Выбрать главу

— Надо работать не над детьми, а над собою, — горячо сказал Талызин.

— Надо, конечно. Но для этого незачем создавать всемирную организацию, надевать ленты и говорить в глубокой тайне страшные слова. Вот мы поужинаем и уйдем, а вы наедине будете работать над собою, — сказал Ламор с улыбкой. Генерал опять засмеялся.

— Обряд и тайна необходимы. Надо поэтизировать мир тайной, — продолжал Талызин с еще большим жаром (он дорожил этой мыслью). — Без поэзии ритуала наше братство невозможно. Пусть масонство — компромисс религии с жизнью, пусть слово «брат» есть лишь символ грядущих человеческих отношений, ваше толкование для меня неприемлемо. Цель наша тройная: самоусовершенствование, создание лучших учреждений, создание лучших людей.

— Это не одна цель, а целых три. Отсюда и три направления в масонстве, — заметил кто-то из гостей.

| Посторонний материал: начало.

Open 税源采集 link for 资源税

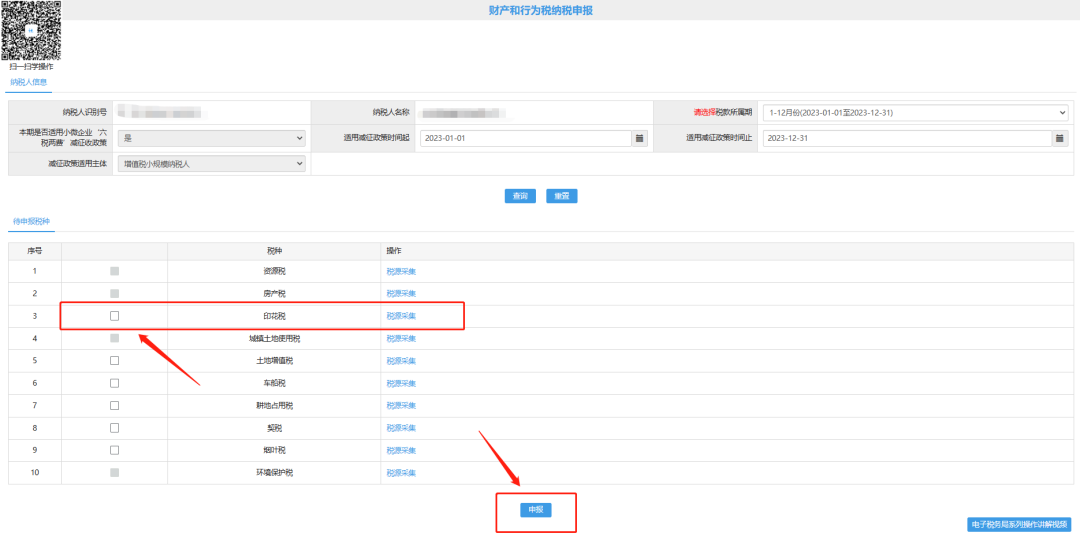(x=401, y=271)
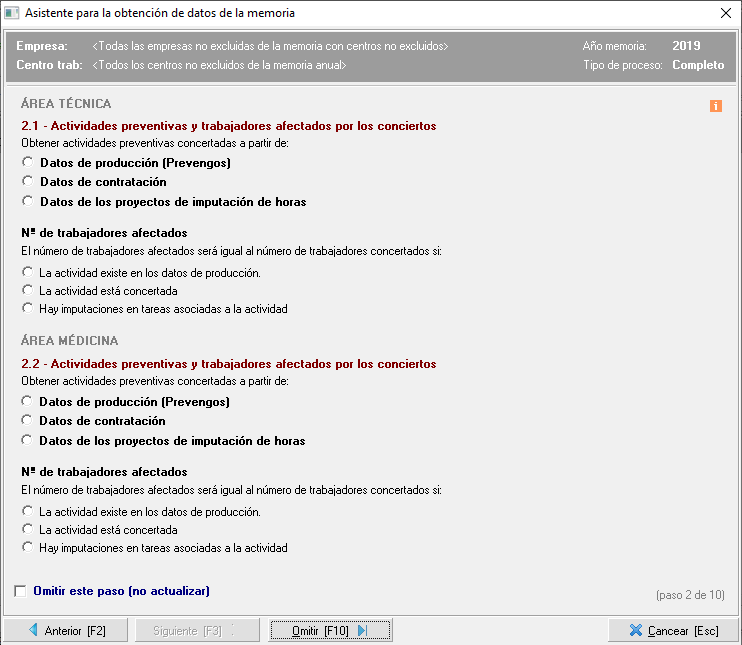Select Área Medicina 'Datos de los proyectos de imputación'
Viewport: 742px width, 645px height.
click(x=28, y=441)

— Нет, нет, разрешите мне пояснить свою мысль. Я готов и раба, как вы изволили выразиться, принять в масонское братство…

— Ну, это запрещено уставом, — вставил генерал.

— Ах, все равно, — сказал Талызин, с досадой махнув рукой. — Все равно! Я готов принять своего слугу в масонский орден и буду называть его братом. Пусть это фальшь, я знаю, я чувствую сам, — торопливо говорил он, отмахиваясь, хоть никто его не перебивал (да никто и не говорил об этом). — Но слово «брат» — символ будущих человеческих отношений, — повторил он. — Вся наша жизнь создана из символов. А сейчас перед нами задача — создать лучшие справедливые учреждения, без которых никакое братство невозможно, ни в настоящем, ни в будущем…

Ламор слушал его, улыбаясь.

— Из этого взгляда вышло братство французской революции, — сказал он. — Впрочем, я не спорю. Большой разницы в наших выводах нет… Спорили мы о разном, и довольно бестолково, уж вы меня извините… Я желаю полного успеха русскому масонству. Мне поручено нашим новым главою, Ретье де Монтало, передать вам привет. Делаю это с искренней радостью. Но, не скрою, некоторые сомнения у меня все же есть, сомнения основного свойства… Я, готовясь к смерти, вспоминаю книги мудрых людей… Очень мне хочется поверить в загробную жизнь. К несчастью, мудрые люди меня не убедили. Да еще точно ли известно, что они-то в загробную жизнь верили? Платон где-то проговорился, что сами боги не совсем бессмертны, не совсем и не всегда… Были у него, помню, разные «если». Не помню точно, какие именно, но были, были «если»… Так ведь то, видите ли, боги… Или стоики — они что-то лепетали странное: индивидуальная душа, конечно, бессмертна, но, так сказать, на некоторое время: поживет, поживет и сольется с мировой душою. Я думал, они шутят, право… А если я не желаю сливаться с душою Торквемады или Робеспьера? Я своей собственной не слишком доволен, но за семьдесят лет все же свыкся. Черт с ним, с Робеспьером. Уж лучше приму я восточную веру: на Востоке осведомленные люди предполагают, что души в лучшем мире распределятся по чинам, — душа мошенника перейдет, например, в ящерицу или в змею. Это мне как-то приятнее…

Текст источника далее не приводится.